What. Sometimes it takes me a minute to remember how old I am (I have a serious aversion to numbers and anything involving them. It's what doctors call "being bad at math"). But I haven't lost a year. Somehow. If it did happen I'd never admit it, either, because-- why? Why would you tell someone that for an extended period of time (apparently) you thought you were one year younger than you really were? I'd just lie to people and say I was doing the movie star thing and saying I was younger than I really was (poorly, I might add, because no one is going to look that radically different from 23 to 24 anyway).
But most importantly, I'm at the age I'd always thought your life pivots, because when my sister was 23 about seven years ago her life did pivot (or seem to, anyway) and I always seem to use my sister's life and achievements as benchmarks for my own,

Oh good grief, who cares?
I'm perfectly on track even if I hadn't realised it - but, but; I'm 23. The age, the goddamn age, the golden number.

What the fuck it's just an arbitrary number you drew from a hat. It's not like laws change when you hit this age like 16, 18 or 21. You're 23. Great, go to work.
God. I hate youtube, I really, really do.

And Youtube and everyone who frequents Youtube hates you as well.

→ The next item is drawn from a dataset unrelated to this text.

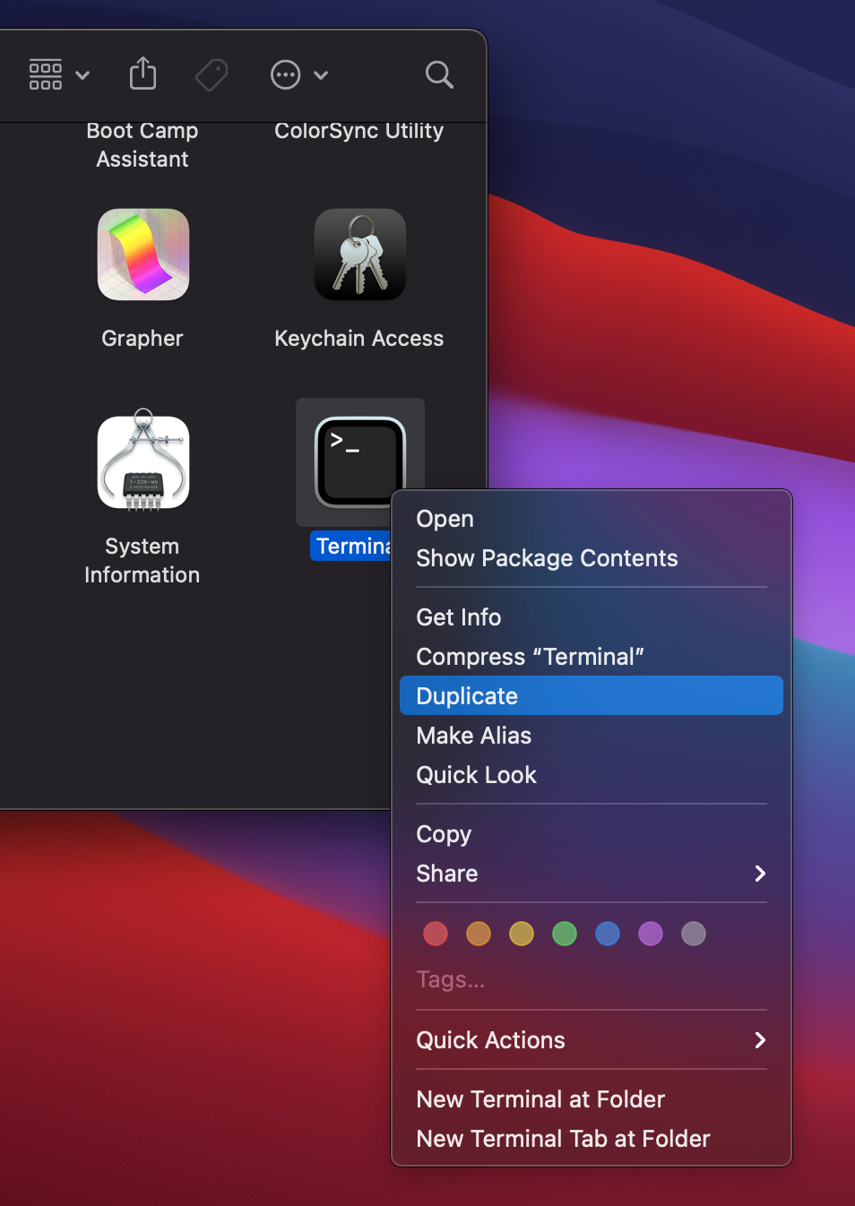
Task: Click the grid view icon in toolbar
Action: (x=45, y=74)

You uploaded an anime music video.
PLEASE STOP DOING THIS. I JUST WANT TO WATCH "TOO SHY" BY KAJAGOOGOO WITH MY FRIEND OVER MSN. WHY CAN'T I FIND THIS VIDEO AMONGST FIFTEEN TRILLION RENDITIONS NARUTO WITH THE AUDIO CUT AND THAT SONG ADDED?
I remember for a minute when Youtube was doing something right (they quickly had to stop this practice so they could wring every last dime out of the rock of fun that is Youtube) and deleted every video with the tag "anime" every 24 hours. Then there was a huge backlash of crybaby weeaboo CUNTS and now Youtube is a sea of piss and I'm sitting on a raft, madness slowly creeping in as it's nothing but shining yellow sea as far as the eye can see in any direction.
God, I am so strung out!
You probably mean "stressed" out because "strung" out implies drug usage, which I'm guessing... No.

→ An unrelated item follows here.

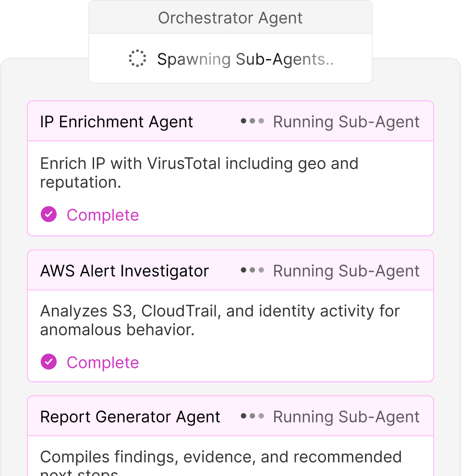Click the ellipsis indicator on Report Generator Agent
Viewport: 461px width, 476px height.
coord(251,416)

And damn, it's killing my creativity

What creat--

(yeah, right; what creativity?)

YOU CAN'T EVEN LET ME HAVE ONE GODDAMN JOKE, CAN YOU? I hate you. I hate you.
The raw is out. This will be painful, mark my words.

"Raw" is the terminology used by FAGGOTS denoting something is untranslated (in its original Japanese). Of course captain faggot just pointed that the raw is out because SHE CAN READ JAPANESE GUYS SHE'S JUST SAYING, JEEZ.

Furthermore, Yuuko reminds me of RG Veda's Ashura and that hurts my brain. Badly.

Don't even know what that means.
Still on that note, 'arigatou' is the most pain-inducing word ever when it comes to Clamp. If you hear this you know you're going to start crying. Soon.

Actually if I heard that from Clamp I would wonder why I suddenly turned into a girl and time traveled into the past about 11 years, but sure all right.
Sigh. I am not even attempting to read the raw this time, oh no. The angst levels might simply be too much, I'll wait for the translation, thank you.

Yeah because it'd take too long to translate 20 pages of mostly pictures.

I also find it ironic/coincidental (haha!) that just today I ranted about how I'd given up reading raw!TRC for Japanese practice, and lookit what I just did tonight XD

Y-yeah, I crack myself up ^^;;

Oh great Blogger resized my image THANKS.
Oh, I'm managing just fine. And no, I'm too tired when I get home, and it's far easier to have a sandwich and some yoghourt, whip up an omelette or maybe a salad

>Yoghourt


see, this is why I don't really actively care about my figure - it's pretty fine already, and stress ensures it stays that way XD

lolXD that is pretty wacky!
FUCK. You are one of the worst blogs in recent memory holy shit.